Evaluating protein-carbohydrate interactions induced by multivalent carbohydrate-functionalized dendrimers.

摘要

Understanding protein-carbohydrate interactions is essential for elucidating biological pathways and cellular mechanisms but is often difficult due to the prevalence of multivalent interactions. A better understanding of the basic behavior of protein-carbohydrate interactions is critical for controlling cellular proliferation and recognition processes for novel therapeutic methods to be successful. Many procedures that exist for evaluating protein-carbohydrate interactions are often limited to monovalent interactions or small polymers. Given that many cellular processes, such as those attributed to the immune system, are enhanced multivalently or are aggregation-driven, there is a need to reveal the behavior and basic requirements for multivalent binding and aggregation.;Evaluating these interactions on large, multivalent scaffolds such as synthetically controllable dendrimers provides an important tool towards accurately determining the role of glycosylation in biological systems.

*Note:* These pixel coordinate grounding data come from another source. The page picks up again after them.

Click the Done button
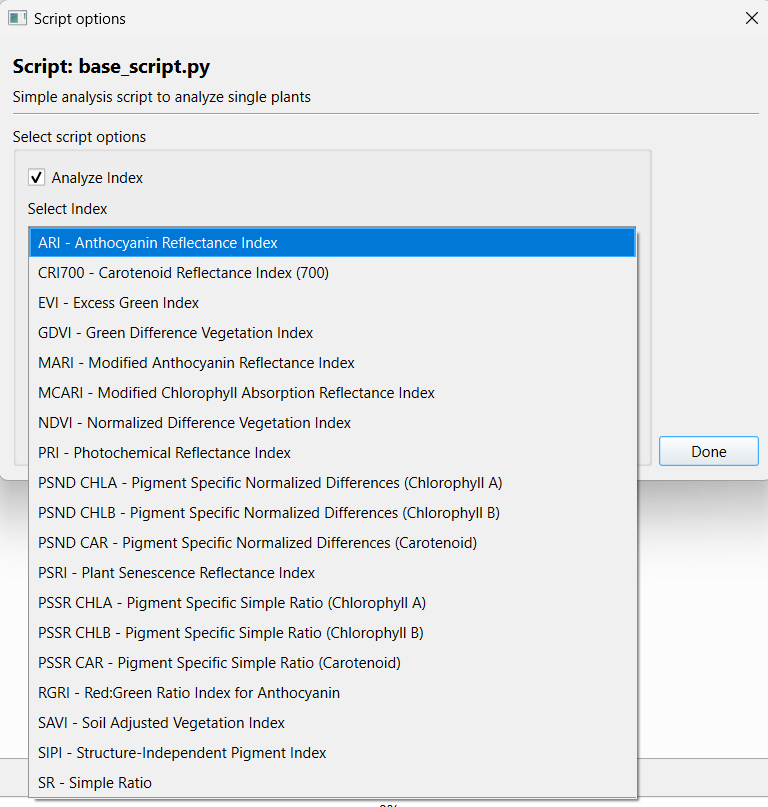Image resolution: width=768 pixels, height=807 pixels. [708, 451]
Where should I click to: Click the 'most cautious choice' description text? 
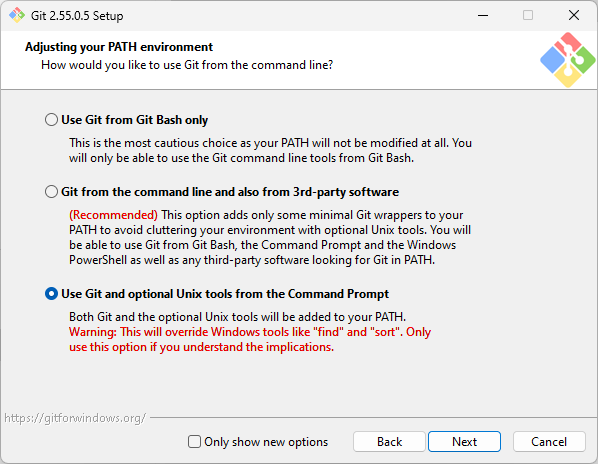(x=270, y=150)
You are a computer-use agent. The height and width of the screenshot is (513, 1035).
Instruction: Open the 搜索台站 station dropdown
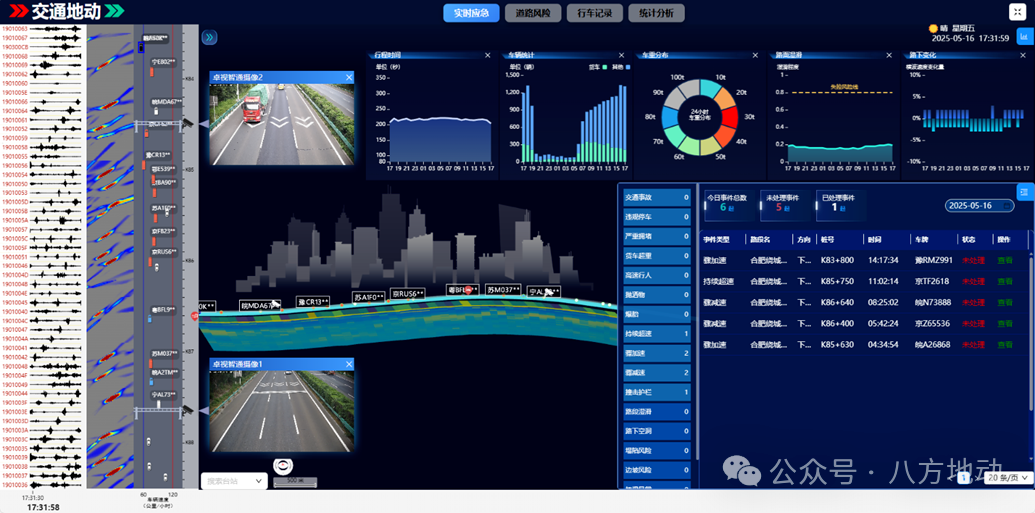[234, 481]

Here, different approaches to measure the interactions of proteins with glycodendrimers are described, ranging from simple qualitative assays to novel quantitative methods of assessment. Quantitative methods such as Isothermal Titration Calorimetry and Surface Plasmon Resonance are severely limited when used with multivalent systems, and do not provide as accurate results as monovalent systems. When dealing with multivalent systems, inhibition assays often provide more reproducible results.;Through these experiments, it has become increasingly apparent that aggregates play a significant role in multivalent systems, and current methods to evaluate these interactions leave much room for improvement. Assay design is important both for basic identification and understanding of any interaction, especially higher-order interactions involving multivalency. Endgroup patterning and presentation was explored to determine their role in multivalent affinity enhancements. Using a novel fluorescence lifetime method, glycodendrimer-mediated aggregation was successfully characterized. The work here evaluates the effectiveness of assays used for carbohydrate interaction, translated to a multivalent scaffold, with special consideration to large-order aggregates.;Keywords: Dendrimer, Glycodendrimer, Carbohydrate, Protein-Carbohydrate Interactions, Multivalency, Aggregation, Concanavalin A, Assay Design, Fluorescence Lifetime.